Oliart comete, sin duda alguna, un exceso de celo, una prevaricación competencial, se deja arrebatar por una sumisión ridícula y excesiva a las nuevas ortodoxias y pretende colocarse en la primera línea de pancarta de la nueva moral. Al actuar así, está atribuyéndose unas funciones que nadie le ha otorgado y está usurpando funciones que, sin duda alguna, no le corresponden. Las corridas de toros son un espectáculo rotundamente español y que cuenta con el respaldo de una amplísima mayoría de ciudadanos, de derecha, de centro y de izquierda. TVE ha exhibido desde su fundación un buen número de corridas que han sido contempladas con gozo por millones de españoles de todas las edades y condiciones. Al suprimir de un plumazo lo que ya se puede considerar una tradición, Oliart muestra el escaso respeto que le merece la cultura española, las instituciones de la democracia y el sistema de derecho vigente. Si se hubiese dado el caso de que hubiere que plantear una nueva actividad política frente a la legítimamente conocida como Fiesta nacional, habría debido ser el Parlamento, como efectivamente sucedió en Cataluña, quien se pronunciase al respecto, de manera que lo que no es tolerable es que un mero director general se atribuya competencias que están enteramente reservadas al legislativo, a quienes sí pueden decidir en nombre de todos. Seguramente entienda Oliart que al actuar como lo ha hecho está haciendo un señalado favor a sus nuevos señores, evitándoles el mal trago que tener que defender ante los electores una medida que, indudablemente, no goza del aprecio popular de una enorme mayoría de españoles. De hecho, el PSOE, que seguramente se regocijará secretamente de la cacicada de su lacayo, no se priva de señalar su reconocimiento a los toros como una parte importante de nuestro españolísimo patrimonio cultural.

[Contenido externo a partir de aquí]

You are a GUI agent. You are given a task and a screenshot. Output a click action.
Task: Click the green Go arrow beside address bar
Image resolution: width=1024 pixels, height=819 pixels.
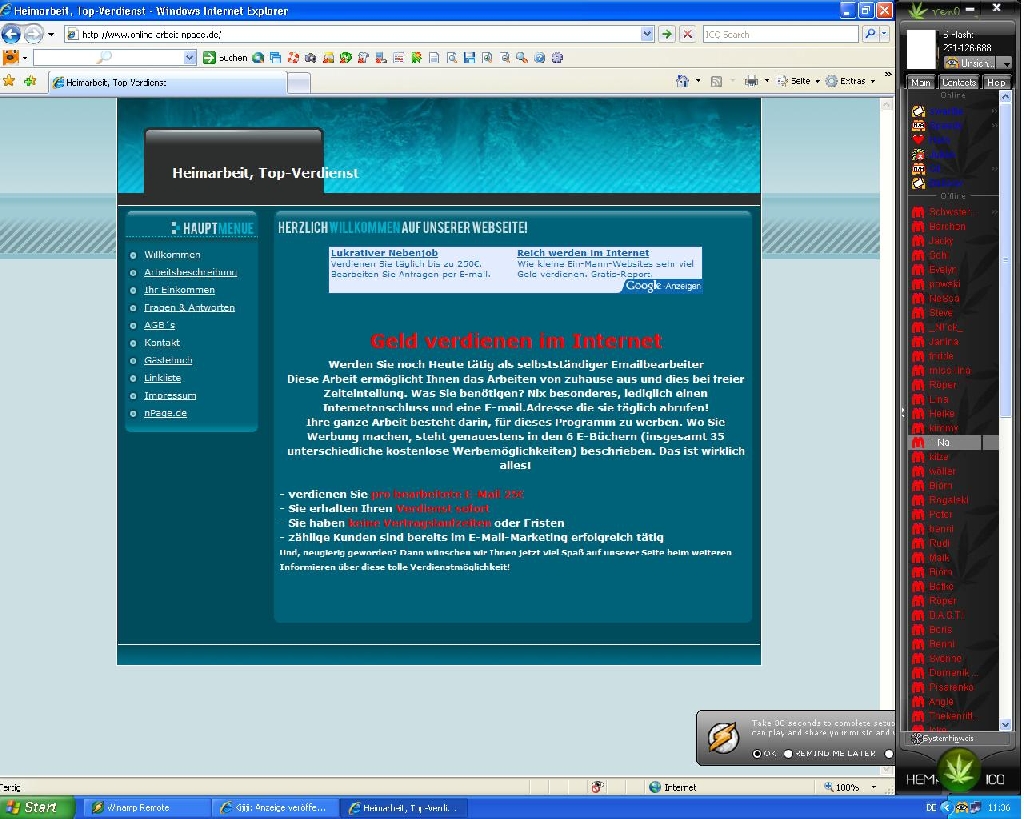click(x=667, y=34)
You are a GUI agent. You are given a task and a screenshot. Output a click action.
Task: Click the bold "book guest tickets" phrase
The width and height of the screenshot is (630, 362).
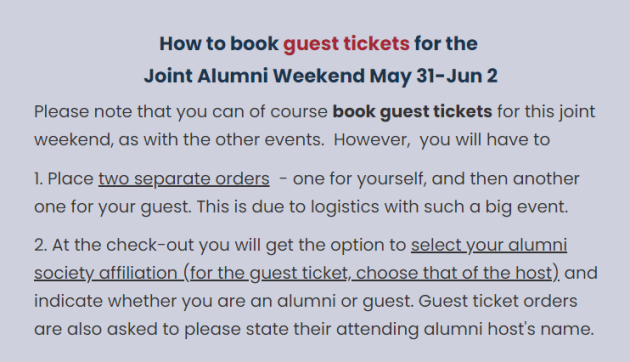coord(412,112)
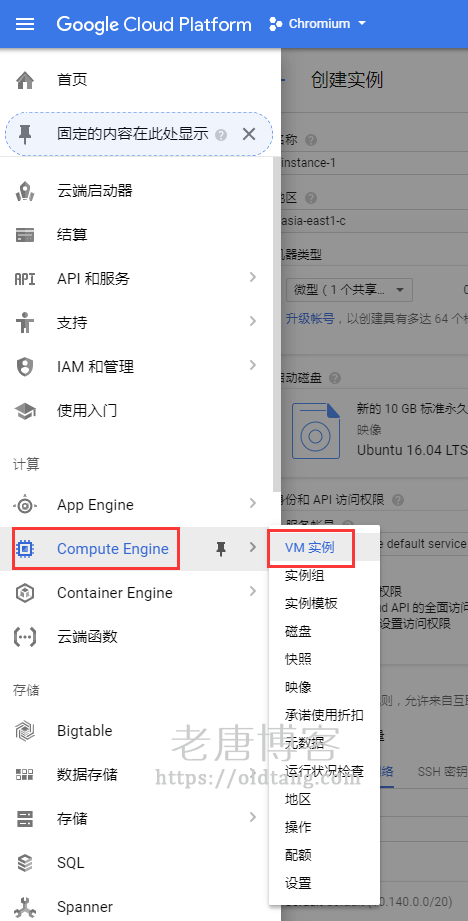Click the 云端启动器 rocket icon

pos(25,191)
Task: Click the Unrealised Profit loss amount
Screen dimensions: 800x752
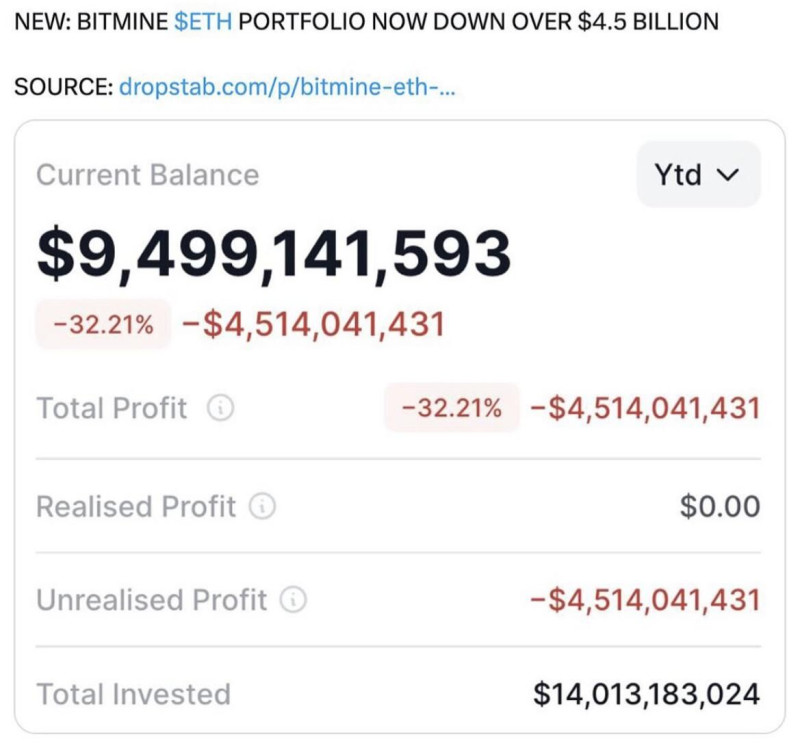Action: (645, 600)
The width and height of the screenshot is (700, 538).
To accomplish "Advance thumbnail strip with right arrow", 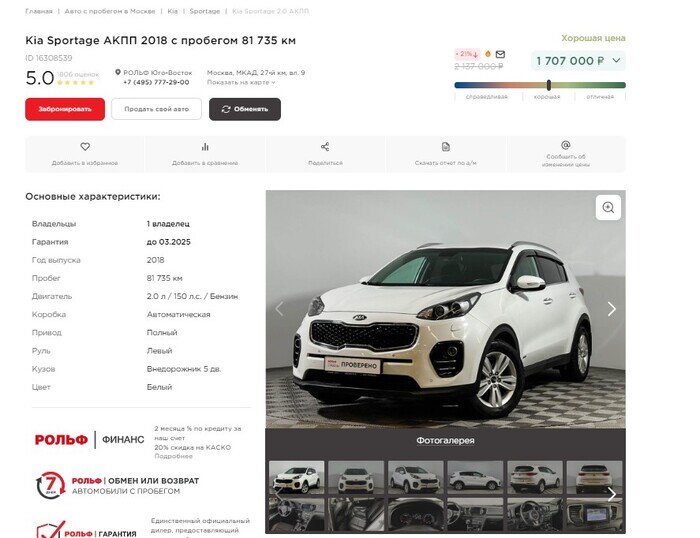I will click(612, 494).
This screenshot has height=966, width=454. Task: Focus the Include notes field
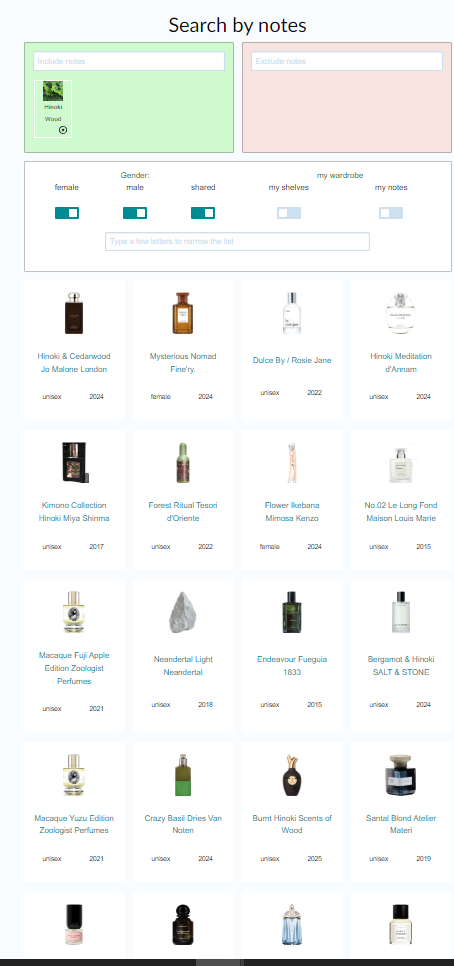pos(129,61)
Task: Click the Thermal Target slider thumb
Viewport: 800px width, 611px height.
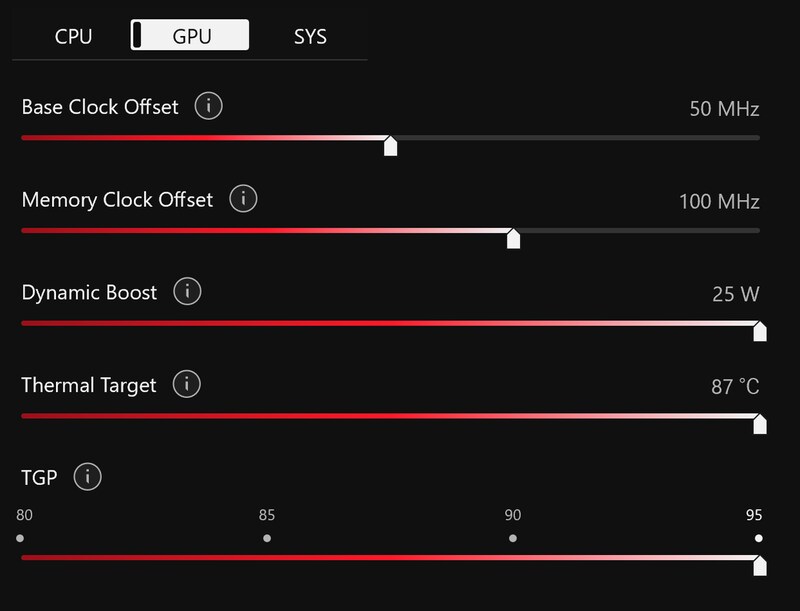Action: click(760, 424)
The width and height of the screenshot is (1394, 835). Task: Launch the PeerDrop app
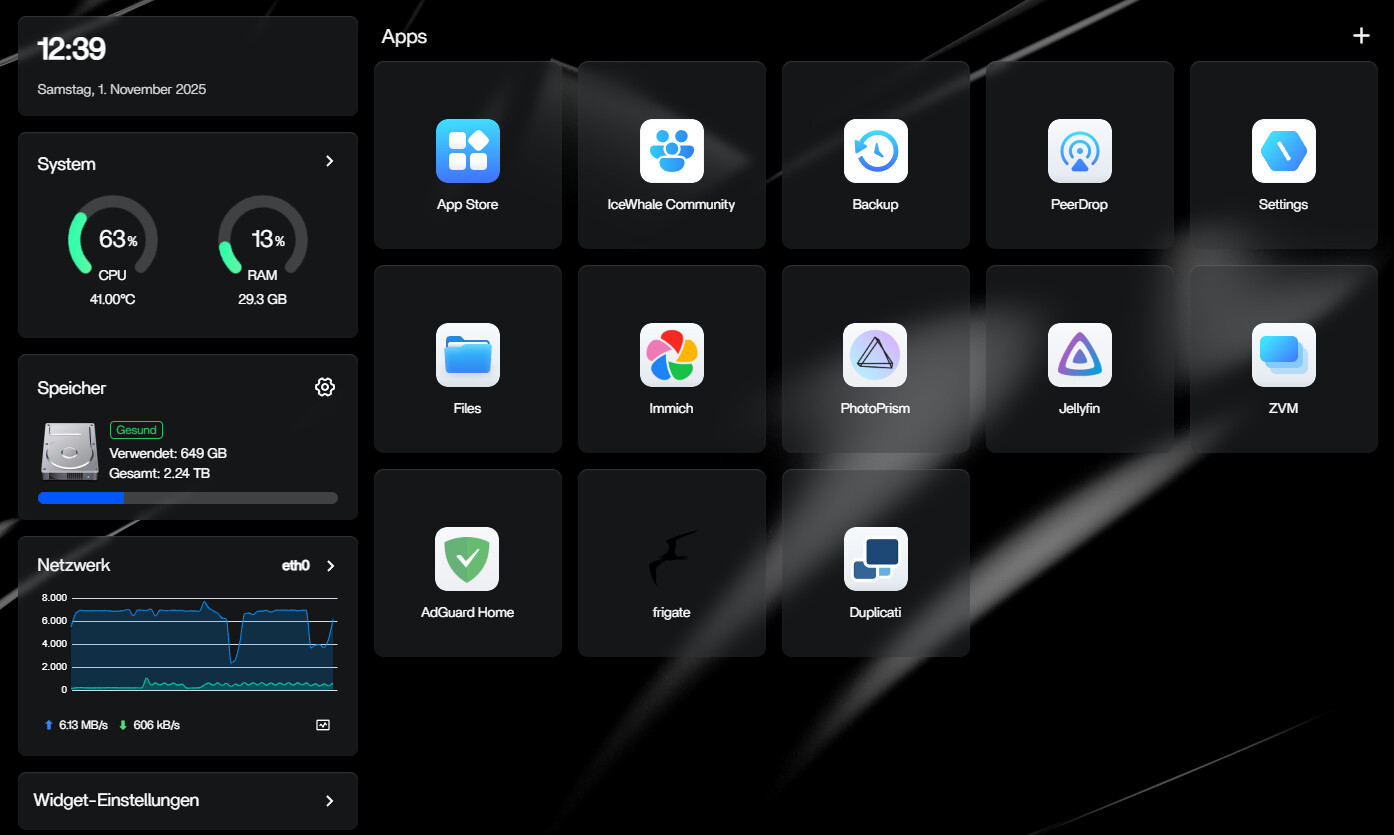click(1079, 152)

Hay personajes que no saben qué hacer para encontrarse con un rengloncito en los registros históricos; sin embargo, Oliart no debería preocuparse por semejantes minucias, porque ya ha tenido su minuto histórico de gloria, o de ridículo, cuando siendo ministro de Defensa, se dejó colocar por los militares en una sillita enteramente inadecuada a su rango. Ahora parece que quiere sacar pecho en esta nueva cruzada en que se mezclan toda clase de bobas ortodoxias. Pues bien, ni es su competencia, ni le vamos a reconocer otra cosa que un oportunismo desorejado.

Cataluña y los toros

No sé con certeza cuál de las dos razones sea la dominante en la voluntad de los diputados catalanes y catalanistas que han votado la prohibición de la tauromaquia en Cataluña. No sé el porcentaje de animalismo y el de antiespañolismo qué corresponde a la medida, pero cualquiera de las dos razones me produce repulsión.
Jamás he ido a una corrida, bueno, una vez, y medio obligado, he visto un par de toros, me parece; no me gustan los toros, pero me gustan mucho menos las prohibiciones, me molestan los que nos desprecian, y no me gusta nada, pero nada, la religión animalista que se está imponiendo por ahí. Es decir, aunque no considero que lo que a veces se llama la Fiesta Nacional sea el colmo de los colmos, me molesta que tiren piedras contra ella a ver si me dan a mí, aunque no sea de esa guerra.
El animalismo me parece una auténtica regresión, además de que sea, con gran frecuencia, una hipocresía. Sólo me puedo tomar en serio a los vegans, a los vegetarianos radicales, y, los que yo he conocido, son personajes un poco peculiares, por decirlo de manera breve, aunque no todos, pero, al menos, sus razones, aunque un tanto inasibles, no son contradictorias.
Creo que el movimiento de derechos de los animales es positivo en la medida en que promueva un respeto a nuestros hermanos, como los llamaba San Francisco, y una cierta veneración de la naturaleza, pero pasarse de ahí es puro antihumanismo, y, como digo, una peligrosa creencia sin demasiado fundamento.
No escribiré ni una línea de elogio de los toros, que no lo necesitan, y han tenido estupendos defensores; por nacimiento prefiero a las vacas, tan dulces y mansas, y que eran, cuando niño, como de la familia. Ni siquiera entonaré una elegía cultural que me parece fuera de lugar, aunque otros usen y abusen del género.
Creo que los catalanes deberían dedicarse a no tocar las narices al resto de los españoles, pero se ve que les va, y hay que reconocer que lo hacen bien; al fin y al cabo, no me molesta que prefieran al burro como símbolo y desdeñen el toro de Osborne, pero lo que no acabo de entender es que se quejen de que caen mal y, al tiempo, se dediquen a perseguir a los taxistas que sacan la bandera de España el día de la victoria sobre Holanda, o a mostrar su supuesta superioridad moral prohibiendo las corridas. Me parece que están haciendo grandes esfuerzos para que no haya otro remedio que tenerles por antipáticos, y bien que lo siento.